• PASSAGE TO READ:

Conference rusure::math

I've always liked the following approach.

As in .0, let ran(m) return a random integer (with a uniform distribution)
in the range 0..m-1.  Let swap(x,y) exchange the values of x and y.

	! Algorithm to perform an in-place shuffle of an n-element array,
	! x[1..n].
	!
	for i := n downto 1 do
	    swap (x[i], x[ran(i+1)]);

Note that care must be used in creating the ran(m) function -- it's
tempting to use a linear-congruential random number generator, and just
take that integer modulo m.  Instead, you should convert the number to a
floating-point number in the range [0..1), multiply by m, and take the
integer part of the product.  This has been discussed elsewhere.

    Any reason why you use ran(i+1) instead of ran(n+1) in the .1 algorithm?
    It seems to me that restricting the target range would somehow bias
    the deck -- e.g., card 1 has two chances to swap for card 51 but
    only one chance to swap for card 52.  But this is just off the top
    of my head, it may all work out...
    
      "double-down" John

    (To borrow and modify Peter's example in .1:)
    
    	! Algorithm to perform an in-place shuffle of an n-element array,
	! x[1..n].
	!
	for i := 1 to n do
	    swap (x[i], x[1+ran(n)]);

    RE .2: A randomly shuffled deck of cards is not made more random by
    re-shuffling it, so it shouldn't make any difference if a card is
    swapped once or a thousand times.
    
    Note that the APL language has a built-in dyadic operator "?"
    (pronounced "deal") that does a shuffle.  For example, the statement 
    
    DECK _ 52 ? 52
    
    would create a 52-element array named "DECK" with the integers from
    1 to 52 "randomly" distributed within it.

One shuffling algorithm I used follows.  Create 2 arrays, A[N] and B[N].
N is the size of the "deck".

Step 1:  Fill array A with integers from 1 to N.  Doesn't matter if they're
         in order.
Step 2:  Fill array B with random numbers, using your favorite random number
         generator that returns a real x such that 0 <= x < 1.0.
Step 3:  Using your favorite sorting algorithm with 1 modification, sort array
         B.  The modification is, whenever you swap 2 numbers B[I] and B[J],
         you also swap A[I] and A[J].
Step 4:  When the numbers in B are sorted, those in A are shuffled.

-Mike

    The method presented in .0 does not give all permutations an equal
    chance of being selected.  For example, the second number you move
    has a 2/n chance of going immediately after the first one, when
    this chance should be 1/(n-1).
    
    The method in .4 requires unnecessary time and space, since the method
    Gilbert presented in .1 achieves the same effect quickly and gives an
    equal probability to each permutation, subject to the precision of the
    random-number operation.
    
    
    				-- edp 

There was a typo in .1 -- it should read:

	for i := n downto 1 do swap (x[i], x[1+ran(i)]);

I find this easiest to prove correct.  If the loop order is changed:

	for i := 1 to n do swap (x[i], x[1+ran(i)]);

it's still correct, and you need not know n before processing.  Dwayne's
algorithm in .3:

	for i := 1 to n do swap (x[i], x[1+ran(n)]);

may well produce a better shuffle for standard (linear-congruential based)

• INFORMATION SUPPLIED:
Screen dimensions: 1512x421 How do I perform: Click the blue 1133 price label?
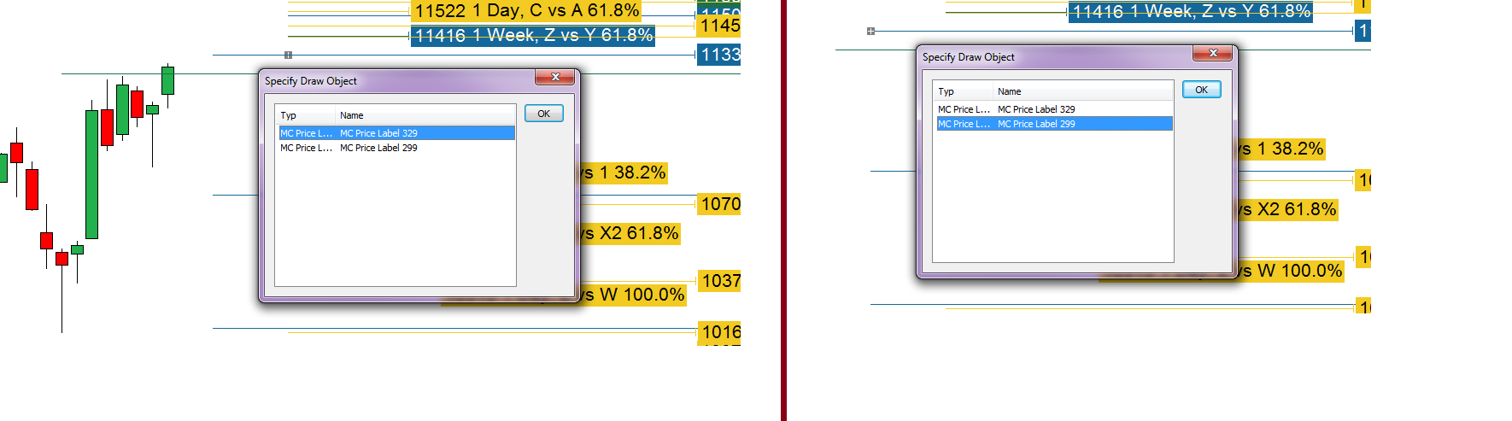tap(719, 56)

• COMPLETE THE FOLLOWING:
1 – Decide whether each statement below agrees with the thread on shuffling algorithms. Answer yes or no for each, and quote the words from the thread that settle it.
(a) The ran(m) function should be made by taking a linear-congruential random integer modulo m.
(b) The APL "?" operator is pronounced "deal."
(c) Mike's shuffling method uses three arrays.
2 – In the two-array method from the thread on shuffling algorithms, what extra step happens whenever B[I] and B[J] are swapped during the sort?
3 – Extend the thread on shuffling algorithms from the point where the text stops.

• RESPONSES:
1 –
(a) No: "Instead, you should convert the number to a floating-point number in the range [0..1), multiply by m, and take the integer part of the product."
(b) Yes: "the APL language has a built-in dyadic operator "?" (pronounced "deal") that does a shuffle."
(c) No: "Create 2 arrays, A[N] and B[N]."

2 – A[I] and A[J] are swapped as well.

3 –
random number generators.  I've used Mike's algorithm in .4 when shuffling
large data files (prepend random numbers, and feed them to a sort utility).


Mike's note "Shuffling by Sorting" reminds me of a sort algorithm proposed
by Phil Emma -- "Sorting by Shuffling":  Check whether the array is in order,
and if not, swap two randomly selected elements, and repeat (an early version
of the algorithm swapped the two elements only if they were out of order, but
that bordered on the practical).  Out of curiousity (and because we're getting
good at calculating expectations), what's the expected number of swaps to sort
three elements?  How about 4 elements?

    It is easy to demonstrate that the method listed in .0 is not 'fair'.
    This kind of 'lookaside' shuffling tends to result in clumps of
    cards early on.  Thus cards the are near each other in the beginning
    and of the same residue modulo 2 tend to be near each other when
    done.
    
    The method mentioned in .1 was for years my preferred method of
    doing shuffles, and all that time I believed it to be fair.  Then
    while trying to solve a related problem, I ran several tests to
    'prove' that it was fair.  Much to my chagrin very clear patterns
    in the redistribution showed up.  I would now say that it is only
    marginaly fairer than the .0 method.
    
    The method mentioned in .4 is new to me, and has great appeal. 
    It is clearly a fair shuffle, and I would bet that it has optimal
    performance for any fair shuffle.  Very clever, this is definitely
    the method that I plan to use in the future.
    
    --  Barry

    .4 should shuffle very well; however, it is only as efficient as the
    sort used.  What's the fastest sort?  nlogn? 
    
    The methods that Peter and I advance are _linear_.  There could be a
    significant difference with large values of n.
     

    Re .8:
    
    I would maintain that getting a correct answer was more important
    than getting an incorrect one efficiently.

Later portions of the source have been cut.